**Exercise objective**:
Copy from the first line below down to and including the line with "284x190 pixels.". Skip the pictures.

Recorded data
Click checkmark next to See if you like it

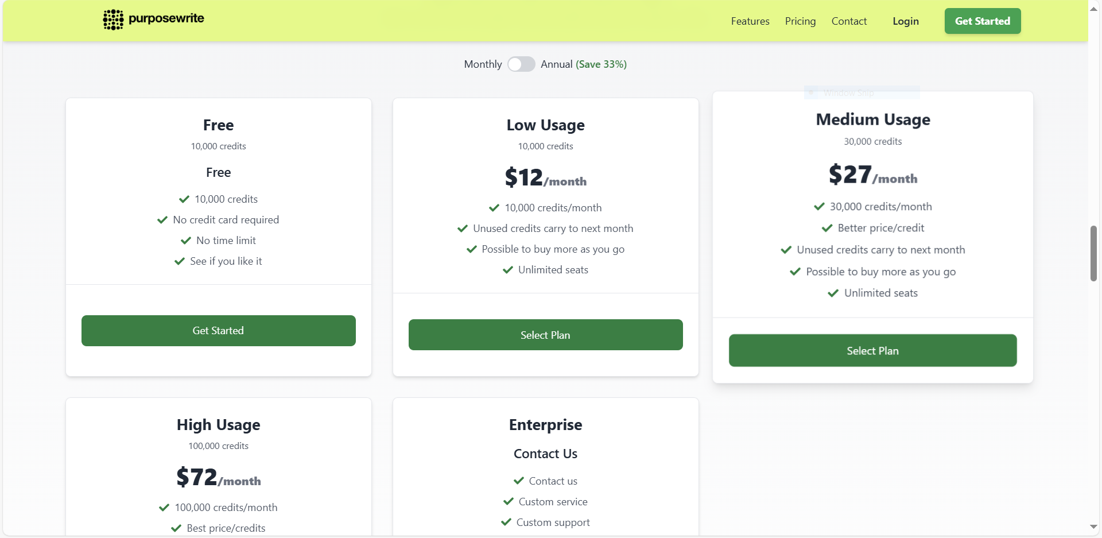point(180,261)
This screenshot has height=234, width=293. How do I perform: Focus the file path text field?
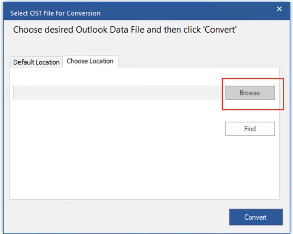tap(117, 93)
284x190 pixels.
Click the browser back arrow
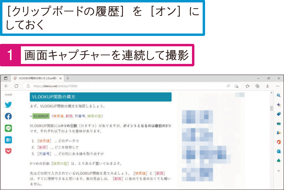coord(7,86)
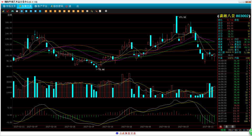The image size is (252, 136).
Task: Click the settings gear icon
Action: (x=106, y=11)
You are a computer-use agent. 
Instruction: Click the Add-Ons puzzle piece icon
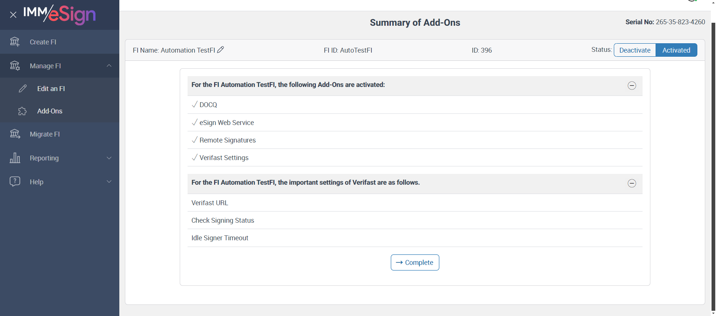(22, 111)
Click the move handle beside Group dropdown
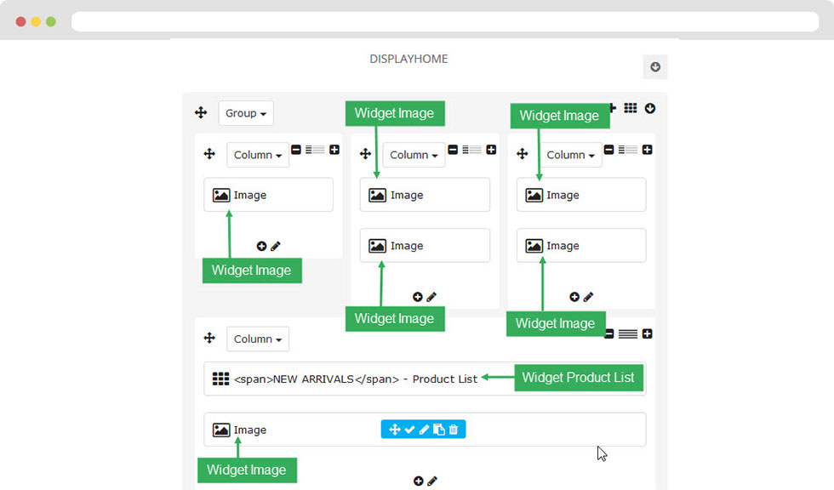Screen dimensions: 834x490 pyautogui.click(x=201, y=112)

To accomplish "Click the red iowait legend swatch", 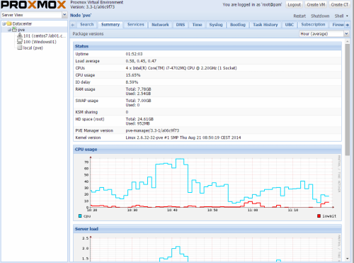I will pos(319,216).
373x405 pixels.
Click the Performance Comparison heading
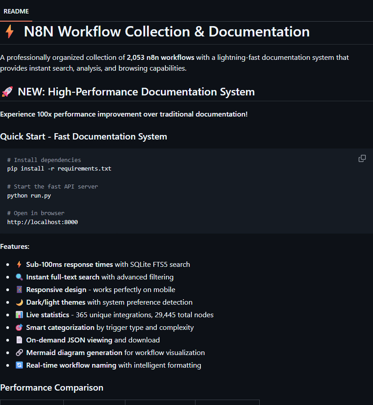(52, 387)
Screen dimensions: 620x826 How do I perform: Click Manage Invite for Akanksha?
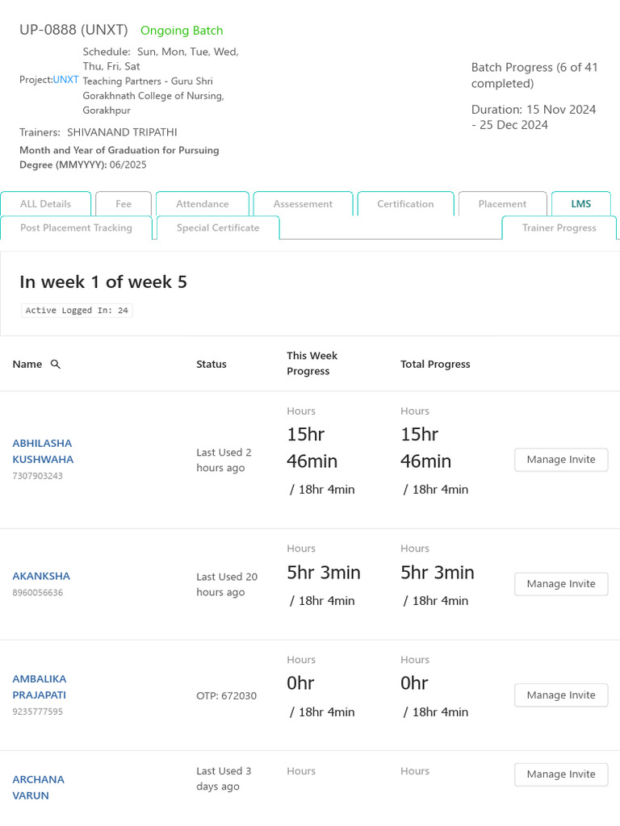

**Your response**:
Click checkmark next to See if you like it

point(180,261)
This screenshot has height=234, width=293. How do I perform: Focus the file path text field?
tap(117, 93)
284x190 pixels.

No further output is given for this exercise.